How do you get a Suspension to hook, when the track surface is marginal at best

Right off, I noticed your brakes aren't holding good enough when you're on the converter, and it's taking all of your 'wind-up' out of the suspension. It's removing all of the 'hit' on the tire. Not what you want on a strictly 'leaf' car.
It's a lower stall converter, and you're taking all of the multiplication out of it by loading it that high. Try leaving at 1500. It will shock the convert better and leave harder because of it.

Tire pressure is too low, the hide is practically rolling over itself.
If it's skating around on the top end, it's probably wobbling on the snubber.
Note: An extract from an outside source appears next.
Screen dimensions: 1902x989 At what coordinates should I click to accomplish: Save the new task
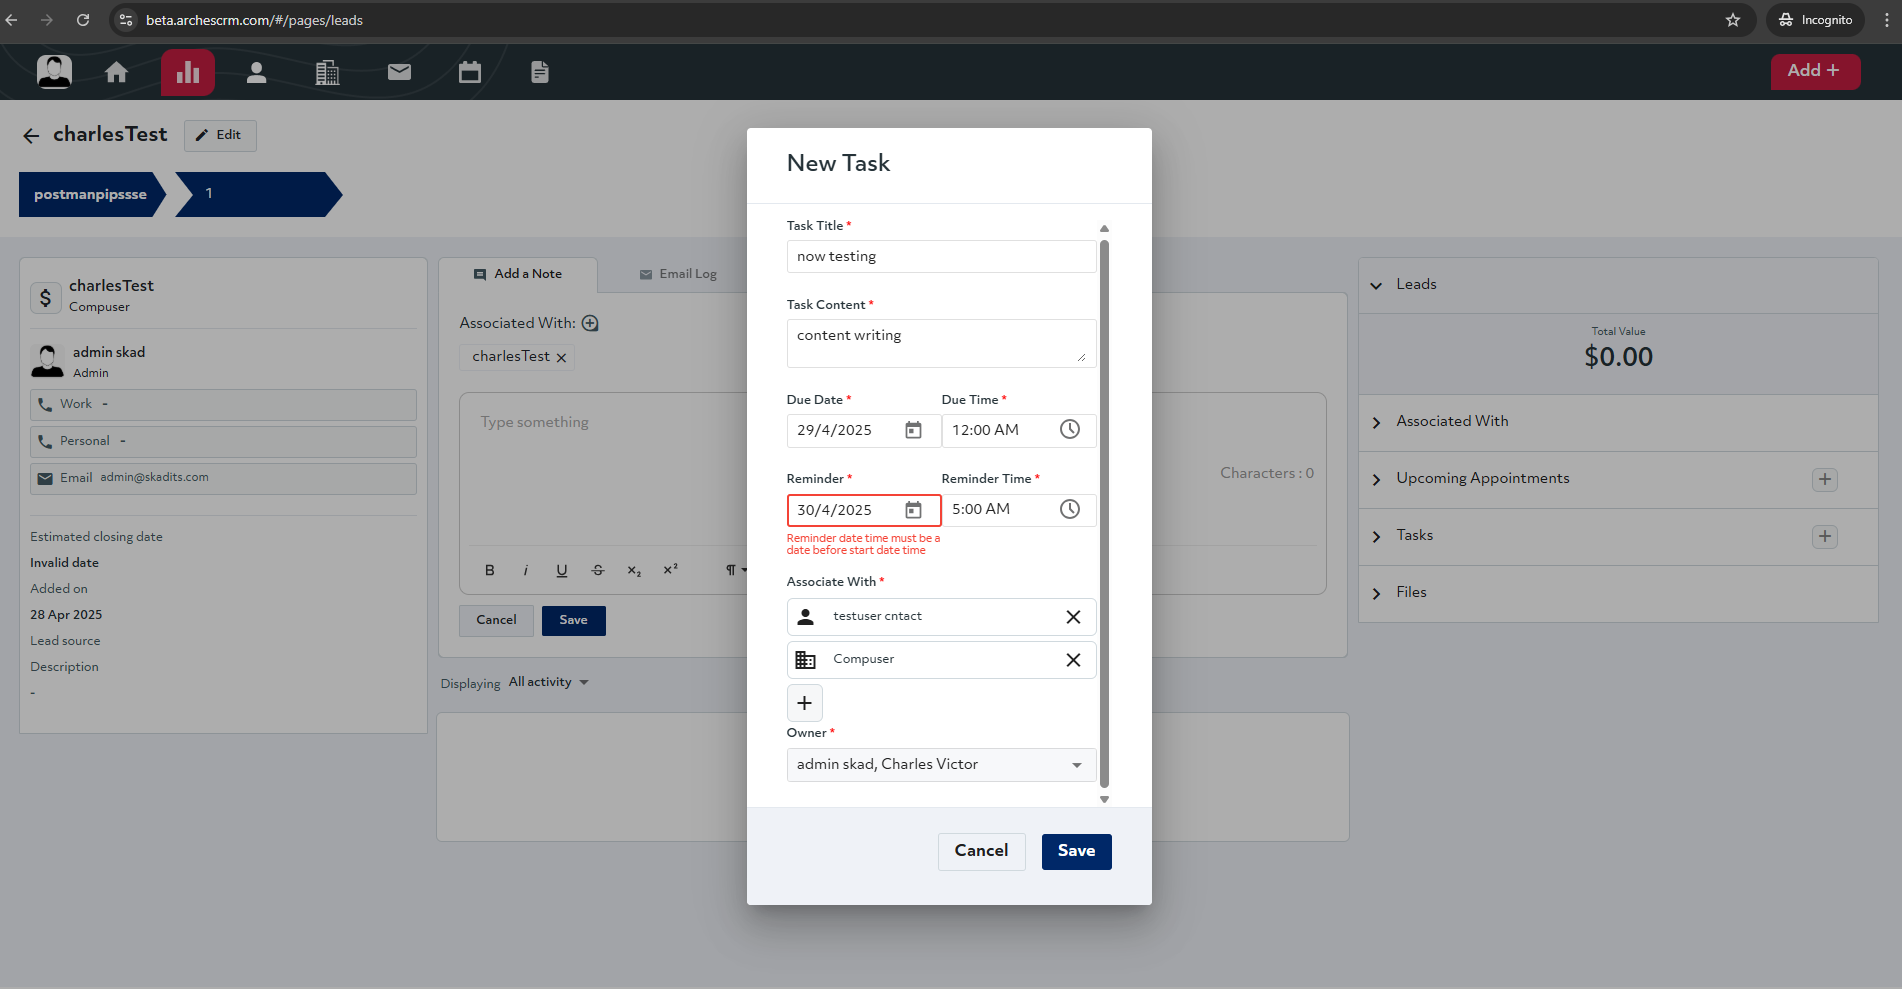tap(1076, 851)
Keep the springs, and throw on some CalTracs. The Caltracs work better with a softer spring anyway. Besides, the Caltracs reduce the springs function to just holding the car up, like a ladder bar car. Only with more tuneablility.
Buy the recommended Calvert shocks with it. John designed those shocks to work with his bars. cheaper too.
Pinion angle is less critical with the CalTracs. 3° down is all you need.

Defiantly check the diff housing. They're known to bend.

I've done everything stated here with the OEM 6 cyl rear springs in place along with the Calvert 'sliders' in place of the rear shackles. The car will practically hook up in a car wash on MT 295 DOT's.